В общем, чем старше я становилась, и чем старше становился мой отец, тем отношения становились всё более невыносимыми, и мы всё более отдалялись друг от друга.
Осталась ли вражда и ненависть у меня по отношению к нему сейчас? Нет, я испытываю просто горечь, лёгкую грусть, как послевкусие от микстуры. Микстуры, которая не помогла. Я пыталась делать попытки найти взаимопонимание, найти точки соприкосновения, и звонила ему потом сама, либо он мне звонил, и мы разговаривали по часу, и этот час заканчивался тем, что отец снова и снова доводил меня до нервного срыва, до истерики, ведь я каждый раз на радостях забывала, что это его хобби, любимое занятие - довести меня до слез и смотреть, как я плачу, и, испытывая от этого облегчение, смеяться от удовольствия. Облегчение и несказанное удивительное удовольствие от этого было написано у него на лице. Этот странный «энерговампиризм» или моральный садизм был неотъемлемой чертой их фамилии – его мать и сестра тоже были такими же, хотя, бабка до старости лет относилась ко мне с теплотой, лишь после 70-ти стала скрывать от меня многое.
Я, конечно, и раньше понимала, что это моральный садизм, и что таких людей не исправить, и что я не должна общаться с ним, а мне лучше избегать отношение с таким человеком, но мне не хватало отца, и я ничего не могла с собой поделать. Мне хотелось иметь любящего нормального отца, поэтому я до конца пыталась построить с ним хоть какие-то адекватные отношения, но этого не происходило, и раз за разом я обманывалась его улыбками.
22. Дед (отец отца)
3.4.
Отец отца – это, пожалуй, единственный родственник, о ком я могу тепло отзываться, иногда мне даже жаль, что его нет уже в живых, но, зато, он не видит, во что с годами превратилась его семья.

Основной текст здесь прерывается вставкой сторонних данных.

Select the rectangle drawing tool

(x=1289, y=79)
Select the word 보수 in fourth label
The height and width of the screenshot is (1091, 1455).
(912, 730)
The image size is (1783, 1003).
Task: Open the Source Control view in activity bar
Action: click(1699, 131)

Дед был среднего роста, с армейской выправкой, прямым взглядом, зычным голосом, светлыми кудрявыми волосами и серо-голубыми глазами; яркая внешность его и прямая осанка, а также этот громкий низкий голос, оставшийся с военного времени, и постоянное желание общаться с людьми и животными (этим он отличался от остальных дедов в округе), очень располагал к себе окружающих. Дед, гвардии младший сержант, гордился тем, что он воевал, и рассказывал мне постоянно какие-нибудь байки про военное время, он никого не убил, был связистом, и это очень важная профессия. Я писала после его смерти статью о его жизни и службе в деревенскую газету. Он дошёл до Берлина, оставался в Германии до 45-го, я храню его военный альбом до сих пор. Дед работал главой автоклуба у него был мотоцикл и автомобиль. Затем он выучился на фотографа и стал профессиональным фотографом, он был на расхват среди местного населения. У деда была магниевая вспышка, реактивы, множество разной фотобумаги, аппарат Зенит, он проявлял фотографии в полной темноте в ванной комнате. Я храню его черно-белые книги по основам фотографии (выпуска 60-х годов).
Традиции в нашей семье было собираться свей семьей и приглашать друзей семьи, а также ходить по гостям, сыпать на пол пшеницу из тканевого мешочка со словами «Сею-сею, посеваю, с Рождеством всех поздравляю», это означало, что в этом году непременно будет большой урожай. Друзья нашей семьи делали точно так же приходили к нам с мешочками полными пшеницы, однажды, у нас было засеян пол настолько сильно, что слой зерна достигал в толщину полутора см. Ещё одна традиция нашей семьи - это каждое лето ездить варить уху на речке из свежепойманной рыбы, родственники и их друзья ставили сети, в них попадался хариуз. На улочку ловилась щука, лещ, плотва... Дедушка нас всех фотографировал, поскольку он работал фотографом, и фотографии в нашей семье получались и на речке, и на рыбалке, и на крылечке, и на улице возле яблонь… Иногда на совместных попойках получались фотографии, на которой люди раздеты, в бюстгальтерах, либо на природе, либо в квартире, неважно (купальников было в продаже мало в советские времена), однажды люди были расписаны какими-то надписями по телу (например, отец однажды оделся в меха на голое тело и помадой на своём худом торсе написал «Не перевелись на Руси ещё богатыри!» Это черно-белая дочь фотоаппарата Зенит долго у нас лежала. Я не помню, где она сейчас. Вообще, я считаю, что очень странные были в нашей семье традиции, но мне нравились, например, уха, соленая рыба, посиделки у костра, это я очень любила. Наши выезды на речку нравились еще и комарам и слепням, но мы, дети (у друзей деда и бабки был внук – мой друг детства), очень любили ловить бабочек, жуков, лягушек, улиток, бычков-подкаменщиков (есть их было невозможно, просто, из спортивного интереса). Дед бабку всегда очень любил, ревновал ее к друзьям семьи.